━━ Document extract ━━

SUP Instructors Near You
From flatwater socialites to downwind warriors, SUP instructors are key to learning how to standup paddle. In honor of our upcoming Beginner’s Guide, hitting newsstands March 28, here’s a look at some of standup paddling’s top instructors in your region.
Wind Walker: Art Aquino
Seattle’s Art Aquino is serious about downwind SUP. His website is called Downwind Warriors, his nickname is “Road Warrior” (he often spends 12-hour days driving after downwind runs) and he travels to Maui a few times a year.
But before this reincarnation, Aquino, 46, could hardly do anything active. He’d been out of boardsports for six years after blowing a disc in his lower back snowboarding and was spending most of his time sportfishing on Puget Sound. He fell in love with the water but felt restless and unhealthy. Then he discovered SUP.

━━━
━━ Material provided ━━

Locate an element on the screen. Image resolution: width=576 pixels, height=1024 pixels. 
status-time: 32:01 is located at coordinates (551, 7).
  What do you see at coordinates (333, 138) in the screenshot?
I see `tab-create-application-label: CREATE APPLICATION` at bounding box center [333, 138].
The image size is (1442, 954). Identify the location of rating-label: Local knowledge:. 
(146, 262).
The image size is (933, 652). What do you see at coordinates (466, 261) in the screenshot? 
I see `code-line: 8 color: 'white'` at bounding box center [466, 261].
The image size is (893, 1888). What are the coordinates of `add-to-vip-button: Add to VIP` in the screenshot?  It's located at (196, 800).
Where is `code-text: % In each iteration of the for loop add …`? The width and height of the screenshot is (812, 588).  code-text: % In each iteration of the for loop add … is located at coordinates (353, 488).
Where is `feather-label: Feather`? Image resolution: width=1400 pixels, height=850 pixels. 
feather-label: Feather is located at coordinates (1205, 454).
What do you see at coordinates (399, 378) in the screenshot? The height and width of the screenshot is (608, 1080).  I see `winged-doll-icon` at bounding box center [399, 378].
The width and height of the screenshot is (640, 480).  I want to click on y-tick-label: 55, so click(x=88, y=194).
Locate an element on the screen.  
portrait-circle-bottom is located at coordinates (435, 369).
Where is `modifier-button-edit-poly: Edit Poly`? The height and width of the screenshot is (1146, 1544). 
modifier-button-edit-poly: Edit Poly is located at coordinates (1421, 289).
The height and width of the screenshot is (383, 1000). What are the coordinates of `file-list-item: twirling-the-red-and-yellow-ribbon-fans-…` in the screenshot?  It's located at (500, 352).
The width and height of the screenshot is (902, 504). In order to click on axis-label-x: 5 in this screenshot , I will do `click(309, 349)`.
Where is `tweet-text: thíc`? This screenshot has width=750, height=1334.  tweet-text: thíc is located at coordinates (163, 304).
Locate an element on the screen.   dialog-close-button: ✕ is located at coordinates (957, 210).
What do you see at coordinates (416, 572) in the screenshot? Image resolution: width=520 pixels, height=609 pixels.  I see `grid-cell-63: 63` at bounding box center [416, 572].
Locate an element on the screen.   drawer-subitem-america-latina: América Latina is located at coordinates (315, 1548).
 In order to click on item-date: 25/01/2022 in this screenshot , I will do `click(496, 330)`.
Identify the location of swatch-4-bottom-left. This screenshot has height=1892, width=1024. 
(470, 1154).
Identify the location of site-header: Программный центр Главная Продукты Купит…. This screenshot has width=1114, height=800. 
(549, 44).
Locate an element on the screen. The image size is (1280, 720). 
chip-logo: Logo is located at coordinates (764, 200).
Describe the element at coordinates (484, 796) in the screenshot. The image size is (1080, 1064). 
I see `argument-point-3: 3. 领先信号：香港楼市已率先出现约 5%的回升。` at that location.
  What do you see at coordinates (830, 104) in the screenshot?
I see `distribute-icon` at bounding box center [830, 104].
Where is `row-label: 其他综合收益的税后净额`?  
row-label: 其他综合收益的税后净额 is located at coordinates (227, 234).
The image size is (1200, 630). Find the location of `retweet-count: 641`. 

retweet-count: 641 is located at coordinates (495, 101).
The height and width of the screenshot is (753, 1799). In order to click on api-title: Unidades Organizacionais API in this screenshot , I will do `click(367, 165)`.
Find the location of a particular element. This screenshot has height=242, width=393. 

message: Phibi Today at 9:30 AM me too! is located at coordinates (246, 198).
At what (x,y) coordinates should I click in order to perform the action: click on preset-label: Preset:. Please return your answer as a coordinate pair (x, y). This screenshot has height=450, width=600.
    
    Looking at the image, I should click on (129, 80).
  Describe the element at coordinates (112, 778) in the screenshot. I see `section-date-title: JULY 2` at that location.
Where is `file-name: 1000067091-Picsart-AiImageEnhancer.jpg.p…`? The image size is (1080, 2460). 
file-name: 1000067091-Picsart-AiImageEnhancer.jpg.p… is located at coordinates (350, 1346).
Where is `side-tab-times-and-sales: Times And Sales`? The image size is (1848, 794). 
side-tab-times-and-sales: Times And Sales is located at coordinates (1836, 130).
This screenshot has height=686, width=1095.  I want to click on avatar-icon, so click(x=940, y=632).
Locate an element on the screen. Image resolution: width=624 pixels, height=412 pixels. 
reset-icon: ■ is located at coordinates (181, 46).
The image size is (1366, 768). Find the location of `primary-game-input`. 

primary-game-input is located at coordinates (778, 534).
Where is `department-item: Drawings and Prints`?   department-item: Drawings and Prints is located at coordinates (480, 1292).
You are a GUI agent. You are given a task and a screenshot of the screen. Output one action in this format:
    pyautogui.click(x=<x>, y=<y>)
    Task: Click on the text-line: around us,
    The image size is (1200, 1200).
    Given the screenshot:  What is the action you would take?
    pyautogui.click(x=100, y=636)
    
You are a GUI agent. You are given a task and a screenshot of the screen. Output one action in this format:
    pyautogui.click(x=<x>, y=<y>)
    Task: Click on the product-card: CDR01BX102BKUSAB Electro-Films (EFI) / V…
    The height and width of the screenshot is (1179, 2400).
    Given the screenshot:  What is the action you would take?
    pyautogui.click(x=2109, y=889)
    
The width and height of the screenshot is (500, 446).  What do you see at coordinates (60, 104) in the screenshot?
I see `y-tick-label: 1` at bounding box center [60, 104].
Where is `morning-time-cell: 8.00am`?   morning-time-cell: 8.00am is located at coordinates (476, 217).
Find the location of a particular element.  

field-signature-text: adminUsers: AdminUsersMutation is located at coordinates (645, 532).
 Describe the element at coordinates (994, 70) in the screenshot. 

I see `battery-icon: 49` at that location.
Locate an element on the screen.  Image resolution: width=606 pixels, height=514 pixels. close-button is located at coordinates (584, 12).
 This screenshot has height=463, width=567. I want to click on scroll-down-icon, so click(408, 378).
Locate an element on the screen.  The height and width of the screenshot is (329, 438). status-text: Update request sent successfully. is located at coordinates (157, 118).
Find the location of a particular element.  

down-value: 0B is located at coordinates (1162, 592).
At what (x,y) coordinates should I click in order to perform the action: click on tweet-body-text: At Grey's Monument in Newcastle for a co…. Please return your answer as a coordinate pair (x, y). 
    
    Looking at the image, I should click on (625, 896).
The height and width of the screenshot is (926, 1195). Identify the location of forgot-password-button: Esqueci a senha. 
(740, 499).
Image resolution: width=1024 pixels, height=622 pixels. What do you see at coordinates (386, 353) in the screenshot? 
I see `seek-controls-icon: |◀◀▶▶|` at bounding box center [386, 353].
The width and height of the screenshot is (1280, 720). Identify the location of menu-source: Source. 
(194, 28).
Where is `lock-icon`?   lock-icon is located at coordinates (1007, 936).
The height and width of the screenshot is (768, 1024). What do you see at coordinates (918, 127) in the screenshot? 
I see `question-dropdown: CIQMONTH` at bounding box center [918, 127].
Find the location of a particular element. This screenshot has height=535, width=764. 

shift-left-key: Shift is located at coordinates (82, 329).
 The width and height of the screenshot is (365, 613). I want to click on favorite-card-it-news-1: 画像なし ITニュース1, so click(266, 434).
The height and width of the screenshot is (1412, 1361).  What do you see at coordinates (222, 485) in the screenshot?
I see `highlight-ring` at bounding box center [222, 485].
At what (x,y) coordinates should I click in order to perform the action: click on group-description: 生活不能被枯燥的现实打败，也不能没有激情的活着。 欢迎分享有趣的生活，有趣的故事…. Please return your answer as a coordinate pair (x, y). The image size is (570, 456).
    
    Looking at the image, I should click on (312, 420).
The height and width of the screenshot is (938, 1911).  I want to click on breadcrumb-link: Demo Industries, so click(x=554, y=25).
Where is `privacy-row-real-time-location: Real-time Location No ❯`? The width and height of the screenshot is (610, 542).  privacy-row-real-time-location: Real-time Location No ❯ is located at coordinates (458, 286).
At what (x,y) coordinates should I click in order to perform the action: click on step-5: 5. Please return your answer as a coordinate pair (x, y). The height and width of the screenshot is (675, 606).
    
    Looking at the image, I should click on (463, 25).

━━━

* _Tasks to carry out_
A: Decide whether each statement agrees with the article on SUP instructors, answering yes or no and quoting the deciding words from the article.
(i) The Beginner's Guide reaches newsstands on March 28.
(ii) Art Aquino hurt his lower back while surfing.
(iii) Art Aquino travels to Maui a few times a year.
B: Print the article on SUP instructors from "But before this" up to and including "he discovered SUP.".
C: Answer these questions using the article on SUP instructors:
(i) How old is Art Aquino?
(ii) What is the name of Aquino's website?
(iii) Where did Aquino spend most of his time sportfishing?
Nothing here requires the items.

* _Task-by-task results_
A:
(i) Yes: "hitting newsstands March 28"
(ii) No: "blowing a disc in his lower back snowboarding"
(iii) Yes: "he travels to Maui a few times a year"

B:
But before this reincarnation, Aquino, 46, could hardly do anything active. He’d been out of boardsports for six years after blowing a disc in his lower back snowboarding and was spending most of his time sportfishing on Puget Sound. He fell in love with the water but felt restless and unhealthy. Then he discovered SUP.

C:
(i) 46
(ii) Downwind Warriors
(iii) Puget Sound